**Text section**:
============================================================

I had dinner with my childhood friend Margaret tonight. I sneaked a photograph or two of her sizing her mousse up. When I posted one of them on Facebook, she responded warmly, and one of the hashtags she used was #camelotdays.
Margaret is my childhood pediatrician’s daughter, but that’s incidental. She and I are personally connected mostly from Grace Episcopal Church. Both of our families belonged to the church. Also, she and I both attended the Episcopal Day School there, which was the de facto elementary campus of The Donoho School. Each of us remembers those years as the happiest times of our childhoods.
Now there are a couple of things going on there. First, and more obviously, we were two bright children who were well cared for. We had no worries about basic needs, and as eight- and nine-year-olds aren’t generally saddled with a lot of responsibility, we rightly remember it as a carefree time.
The second is that, in each of our cases, there were later circumstances beyond our control that set us on paths that we now recall as less than ideal.
Boo effin’ hoo, right? Life sucks, Bo. Get a helmet.
I get it. But stay with me. (And I’m speaking for myself below, not for my friend. Margaret planted this for me to consider during the drive back. We didn’t have this conversation.)
It’s easy to feel resentful, but there isn’t much point in the feeling itself. I know there are people who spend their lives mad at their parents for something (or more than one something) in their childhoods. OK, fine. Even if you bring no charitable bent to the sentiment whatsoever, you’re up against the hard fact that the past is immutable. What does raging against it accomplish?
And if you’re at all inclined to issue a little benefit of the doubt: is it more likely or less likely that your parents were doing the best they could?
I think the value in identifying and being as honest as possible with yourself about the sentiment is that such enables you to mine it for possible productive inputs into your present and future. Have you taken responsibility for your own happiness? Are you pursuing it as effectively as possible? If not, where is the disconnection?
Anything there to guide your own parenting? How do you think your own children will answer this question?
You only have so much emotional oil. How will you burn it?
I think I’d like to start 2018 guarding mine a lot more carefully than I have been.
Always great to see you, my special friend Margaret. Thank you for the laughs, and thank you for this to chew on.

============================================================

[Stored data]
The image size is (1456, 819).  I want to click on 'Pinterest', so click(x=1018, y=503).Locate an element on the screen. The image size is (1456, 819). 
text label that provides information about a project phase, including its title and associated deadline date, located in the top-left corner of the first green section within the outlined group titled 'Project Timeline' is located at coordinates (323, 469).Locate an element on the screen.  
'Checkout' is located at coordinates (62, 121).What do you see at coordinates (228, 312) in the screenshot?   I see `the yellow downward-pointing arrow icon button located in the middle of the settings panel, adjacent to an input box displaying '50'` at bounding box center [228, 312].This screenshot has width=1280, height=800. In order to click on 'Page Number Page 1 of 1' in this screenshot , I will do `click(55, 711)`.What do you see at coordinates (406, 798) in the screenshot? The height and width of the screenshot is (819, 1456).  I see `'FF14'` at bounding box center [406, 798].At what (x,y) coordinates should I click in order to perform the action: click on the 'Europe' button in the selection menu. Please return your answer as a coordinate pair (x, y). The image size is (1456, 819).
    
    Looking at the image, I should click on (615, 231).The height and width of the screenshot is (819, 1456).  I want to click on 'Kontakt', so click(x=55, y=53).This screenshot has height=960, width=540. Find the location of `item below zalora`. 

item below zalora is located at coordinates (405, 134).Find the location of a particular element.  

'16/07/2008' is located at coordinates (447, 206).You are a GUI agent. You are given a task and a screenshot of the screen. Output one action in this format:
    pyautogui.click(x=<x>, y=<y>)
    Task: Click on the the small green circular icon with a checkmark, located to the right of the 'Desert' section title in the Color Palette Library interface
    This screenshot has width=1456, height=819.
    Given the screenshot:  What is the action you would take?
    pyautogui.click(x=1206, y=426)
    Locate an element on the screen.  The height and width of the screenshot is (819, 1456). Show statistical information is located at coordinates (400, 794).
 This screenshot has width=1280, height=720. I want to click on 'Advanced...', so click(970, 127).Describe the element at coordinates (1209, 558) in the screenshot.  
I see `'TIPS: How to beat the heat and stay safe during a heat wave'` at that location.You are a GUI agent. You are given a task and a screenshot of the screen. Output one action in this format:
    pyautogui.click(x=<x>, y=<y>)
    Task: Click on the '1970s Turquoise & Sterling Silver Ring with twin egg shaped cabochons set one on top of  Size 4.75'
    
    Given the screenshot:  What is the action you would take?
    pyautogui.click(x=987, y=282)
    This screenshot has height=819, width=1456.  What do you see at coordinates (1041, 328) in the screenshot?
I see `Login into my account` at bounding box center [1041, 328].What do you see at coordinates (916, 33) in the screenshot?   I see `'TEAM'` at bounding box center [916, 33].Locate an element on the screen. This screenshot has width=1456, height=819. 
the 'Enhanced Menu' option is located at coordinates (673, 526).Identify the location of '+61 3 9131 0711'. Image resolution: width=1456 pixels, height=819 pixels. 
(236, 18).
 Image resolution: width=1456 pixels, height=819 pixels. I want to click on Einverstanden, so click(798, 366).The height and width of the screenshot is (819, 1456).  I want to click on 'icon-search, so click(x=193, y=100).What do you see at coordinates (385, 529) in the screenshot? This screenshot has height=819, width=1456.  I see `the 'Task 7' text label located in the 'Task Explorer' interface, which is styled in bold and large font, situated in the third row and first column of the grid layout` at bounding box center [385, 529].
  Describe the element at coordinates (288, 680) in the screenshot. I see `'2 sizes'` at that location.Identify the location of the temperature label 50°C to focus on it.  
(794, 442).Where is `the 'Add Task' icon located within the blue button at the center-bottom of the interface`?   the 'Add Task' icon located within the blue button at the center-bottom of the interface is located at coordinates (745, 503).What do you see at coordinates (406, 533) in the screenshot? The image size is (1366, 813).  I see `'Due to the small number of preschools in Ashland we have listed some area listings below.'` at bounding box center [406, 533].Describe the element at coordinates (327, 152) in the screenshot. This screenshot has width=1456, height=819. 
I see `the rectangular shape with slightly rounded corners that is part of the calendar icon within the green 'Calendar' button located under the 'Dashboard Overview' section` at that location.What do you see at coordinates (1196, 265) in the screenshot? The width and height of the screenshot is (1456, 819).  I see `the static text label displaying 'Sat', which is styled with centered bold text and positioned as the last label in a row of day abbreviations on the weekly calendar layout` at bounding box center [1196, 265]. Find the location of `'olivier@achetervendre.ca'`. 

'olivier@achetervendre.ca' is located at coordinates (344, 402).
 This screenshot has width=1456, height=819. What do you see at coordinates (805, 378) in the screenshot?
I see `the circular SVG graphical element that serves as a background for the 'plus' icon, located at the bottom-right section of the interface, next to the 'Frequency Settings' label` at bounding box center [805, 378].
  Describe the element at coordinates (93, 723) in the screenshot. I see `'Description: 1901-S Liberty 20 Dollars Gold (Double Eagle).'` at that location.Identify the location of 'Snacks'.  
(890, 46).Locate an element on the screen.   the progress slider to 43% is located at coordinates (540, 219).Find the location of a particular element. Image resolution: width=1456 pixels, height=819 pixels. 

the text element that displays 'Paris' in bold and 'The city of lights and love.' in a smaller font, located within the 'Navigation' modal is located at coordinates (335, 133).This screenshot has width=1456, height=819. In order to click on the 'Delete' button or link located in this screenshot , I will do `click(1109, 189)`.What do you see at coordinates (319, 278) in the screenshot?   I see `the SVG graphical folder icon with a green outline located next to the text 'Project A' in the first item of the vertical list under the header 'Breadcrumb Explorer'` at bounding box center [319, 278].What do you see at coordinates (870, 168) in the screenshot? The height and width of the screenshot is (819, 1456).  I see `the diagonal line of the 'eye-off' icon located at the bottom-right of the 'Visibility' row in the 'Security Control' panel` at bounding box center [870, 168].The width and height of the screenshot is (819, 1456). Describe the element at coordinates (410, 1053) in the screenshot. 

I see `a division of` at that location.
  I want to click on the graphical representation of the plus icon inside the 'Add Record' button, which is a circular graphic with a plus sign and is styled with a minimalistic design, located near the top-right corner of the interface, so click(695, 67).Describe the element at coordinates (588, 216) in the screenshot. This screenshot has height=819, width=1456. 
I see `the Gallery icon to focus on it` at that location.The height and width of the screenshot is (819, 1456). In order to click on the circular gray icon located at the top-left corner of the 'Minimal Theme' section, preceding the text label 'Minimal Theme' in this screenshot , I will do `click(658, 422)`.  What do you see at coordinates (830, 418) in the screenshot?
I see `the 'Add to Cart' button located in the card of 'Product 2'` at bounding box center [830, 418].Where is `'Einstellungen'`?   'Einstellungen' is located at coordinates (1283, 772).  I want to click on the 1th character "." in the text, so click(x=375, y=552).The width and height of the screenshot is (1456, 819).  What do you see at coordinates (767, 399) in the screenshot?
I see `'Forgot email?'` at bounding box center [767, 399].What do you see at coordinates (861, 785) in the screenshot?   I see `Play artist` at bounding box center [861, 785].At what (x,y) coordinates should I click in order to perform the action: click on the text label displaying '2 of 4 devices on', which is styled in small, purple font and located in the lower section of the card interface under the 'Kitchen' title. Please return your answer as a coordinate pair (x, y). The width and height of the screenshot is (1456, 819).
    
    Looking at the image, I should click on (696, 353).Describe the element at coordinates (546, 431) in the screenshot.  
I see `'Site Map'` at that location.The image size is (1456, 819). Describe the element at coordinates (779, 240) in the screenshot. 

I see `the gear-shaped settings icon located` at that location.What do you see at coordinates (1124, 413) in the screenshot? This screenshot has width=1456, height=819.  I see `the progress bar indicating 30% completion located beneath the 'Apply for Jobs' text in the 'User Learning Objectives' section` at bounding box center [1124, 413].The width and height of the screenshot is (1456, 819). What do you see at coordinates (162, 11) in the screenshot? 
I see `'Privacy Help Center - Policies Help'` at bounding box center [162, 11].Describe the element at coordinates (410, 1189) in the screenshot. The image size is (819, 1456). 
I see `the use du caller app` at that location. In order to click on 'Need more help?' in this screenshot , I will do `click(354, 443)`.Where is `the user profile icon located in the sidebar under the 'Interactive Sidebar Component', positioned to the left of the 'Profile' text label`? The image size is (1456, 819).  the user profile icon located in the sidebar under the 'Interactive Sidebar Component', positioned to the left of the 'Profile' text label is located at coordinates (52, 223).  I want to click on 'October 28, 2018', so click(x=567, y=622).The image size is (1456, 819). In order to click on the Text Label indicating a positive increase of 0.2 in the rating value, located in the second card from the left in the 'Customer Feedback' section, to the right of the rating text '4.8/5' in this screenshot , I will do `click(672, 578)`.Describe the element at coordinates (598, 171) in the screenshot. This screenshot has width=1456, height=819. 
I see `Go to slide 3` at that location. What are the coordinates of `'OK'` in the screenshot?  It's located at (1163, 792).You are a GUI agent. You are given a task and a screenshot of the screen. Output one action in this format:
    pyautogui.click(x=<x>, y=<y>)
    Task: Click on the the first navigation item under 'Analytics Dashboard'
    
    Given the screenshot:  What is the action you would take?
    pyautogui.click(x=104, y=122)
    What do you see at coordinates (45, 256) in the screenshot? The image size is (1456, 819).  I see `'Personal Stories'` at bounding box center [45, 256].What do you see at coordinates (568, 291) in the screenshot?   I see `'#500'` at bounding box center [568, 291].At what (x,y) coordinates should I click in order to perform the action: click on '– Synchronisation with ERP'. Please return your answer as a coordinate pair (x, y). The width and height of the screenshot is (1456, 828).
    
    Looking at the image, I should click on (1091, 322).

============================================================

**Exercise A**:
Reproduce the passage of the post beginning with "Anything there to" and going on through "I have been.".
**Exercise B**:
In the post, which school did Margaret and the writer both attend at Grace Episcopal Church?
The stored data is not needed here.

**Result A**:
Anything there to guide your own parenting? How do you think your own children will answer this question?
You only have so much emotional oil. How will you burn it?
I think I’d like to start 2018 guarding mine a lot more carefully than I have been.

**Result B**:
They both attended the Episcopal Day School.